Writing tests for Polymer core and extensions¶

Polymer commands are thin orchestrators: they read layered configuration, compose Robo task pipelines that shell out (drush, composer, npm), and chain each other through the CommandInvoker service. Testing them therefore means answering three questions — what configuration did the command read, what subprocess commands would it run, and what files did it write — at the cheapest tier that can answer them.

This guide is the canonical testing methodology for the whole family: core and every extension (polymer-drupal, polymer-pantheon-drupal, and third-party plugins) use the same four tiers. Every tier below is validated against real commands; the referenced tests are the working examples.

The four tiers¶

Tier	What it proves	Speed	Where
1. Unit	Logic extracted from commands into services	ms	`packages/<pkg>/tests/phpunit/unit/`
2. Kernel + simulate	Task composition: the exact command lines a command would run	ms	`packages/core/tests/phpunit/kernel/`
3. Kernel + binary shims	Real pipeline execution: actual subprocess argv, output-driven branching, file side effects	ms–s	`packages/core/tests/phpunit/kernel/`
4. DDEV fixture (CI)	One happy path end-to-end against real Drupal	~90s	`.github/workflows/ci.yml` `fixture` job

Choose the lowest tier that can observe the behavior under test. Per-command coverage belongs in tiers 1–3; tier 4 is a smoke canary and must not grow per-command assertions.

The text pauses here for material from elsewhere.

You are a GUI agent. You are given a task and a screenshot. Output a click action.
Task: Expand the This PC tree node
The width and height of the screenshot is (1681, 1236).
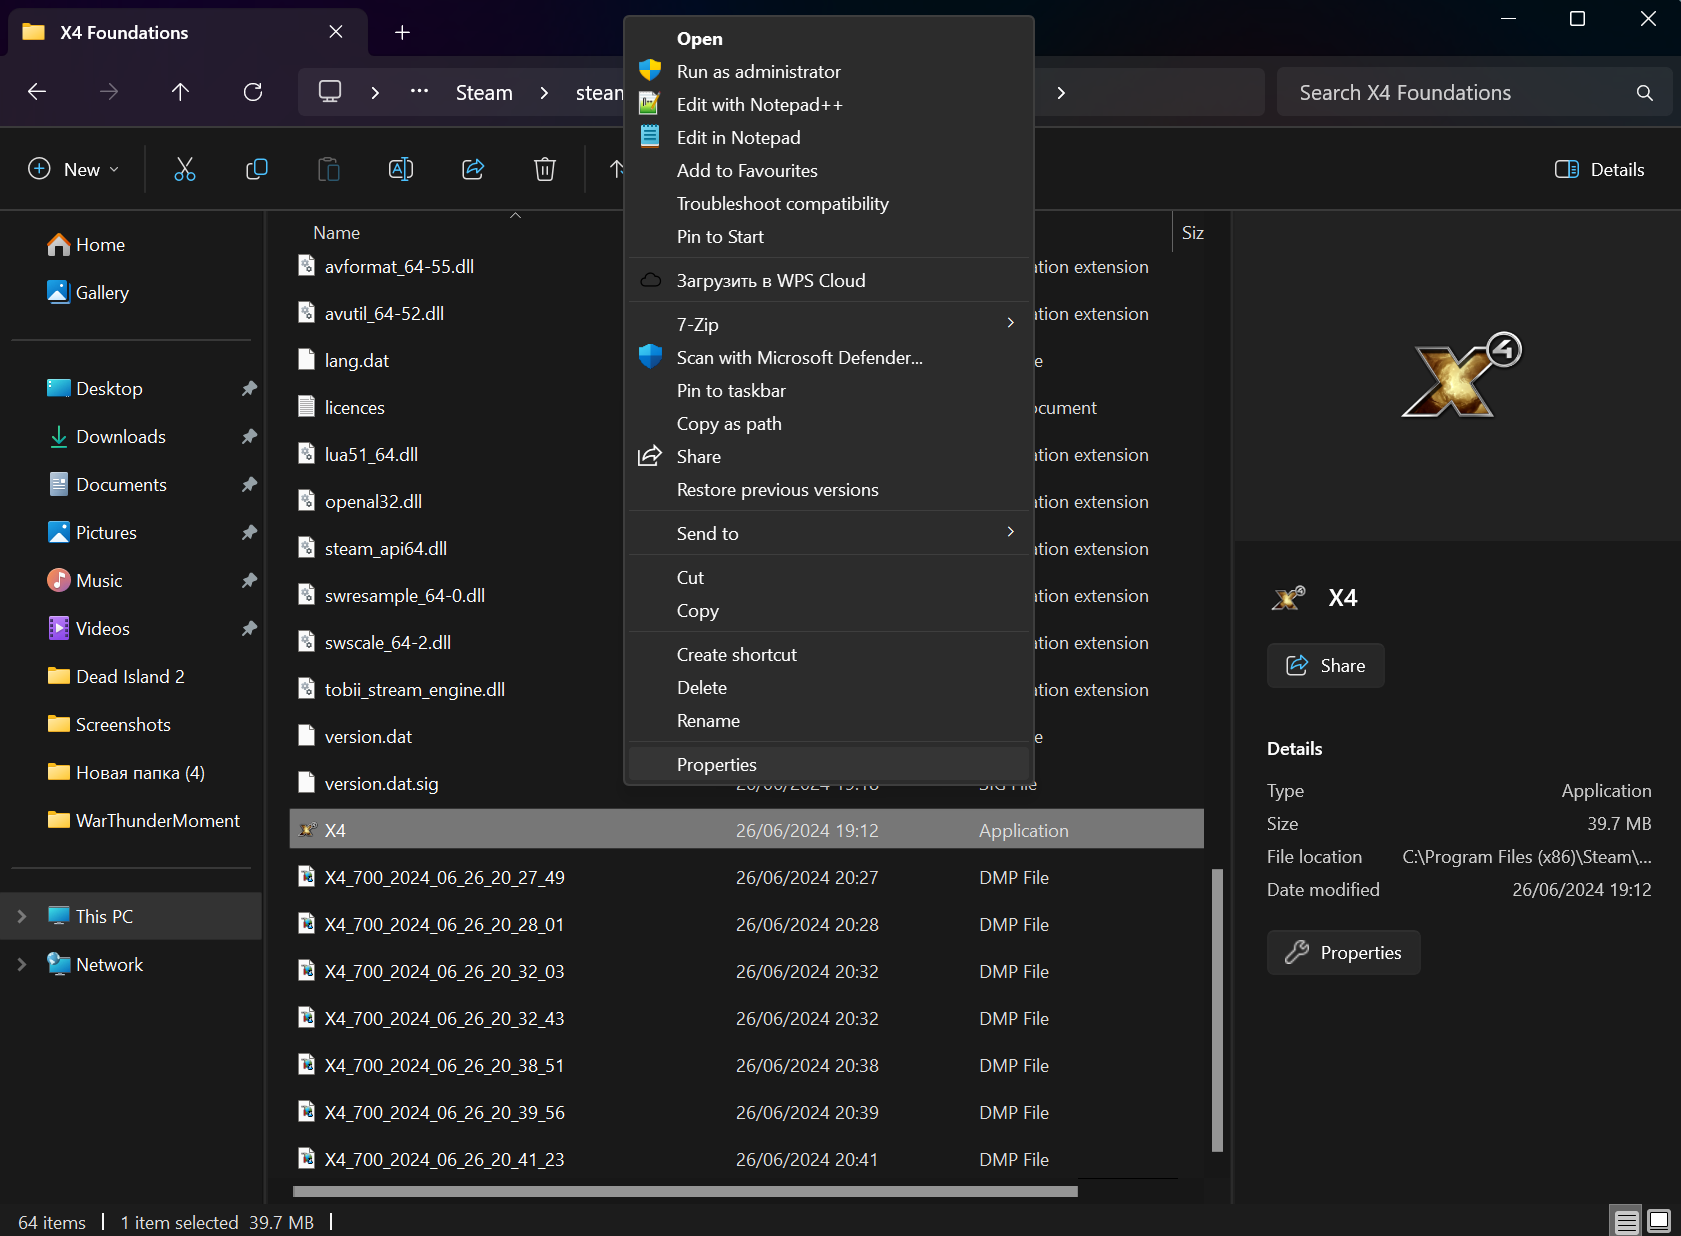coord(22,916)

Suite layout and bootstraps¶

Each package carries tests/phpunit/{phpunit.xml.dist, unit/}; the root phpunit.xml.dist defines one testsuite per package, so vendor/bin/phpunit at the monorepo root runs everything and --testsuite core runs one package.
Test namespaces are autoload-dev mappings (DigitalPolygon\PolymerTest\, …\PolymerDrupalTest\, …) onto each package's tests/.
Extension namespaces are runtime-registered at Polymer boot — they are deliberately not in any composer.json. Unit suites reach extension code via PHPUnit bootstraps that mirror ExtensionDiscovery's registration: the root tests/bootstrap.php for monorepo runs, and packages/<pkg>/tests/phpunit/bootstrap.php for standalone split-repo runs. Never add extension PSR-4 to a composer.json to make a test pass.

Tier 1 — unit tests for extracted logic¶

When a command method accumulates real logic — file inspection, branching on configuration, value parsing — extract it into a service registered through the package's service provider and unit-test the service. The command method shrinks toward pure orchestration, which the higher tiers cover.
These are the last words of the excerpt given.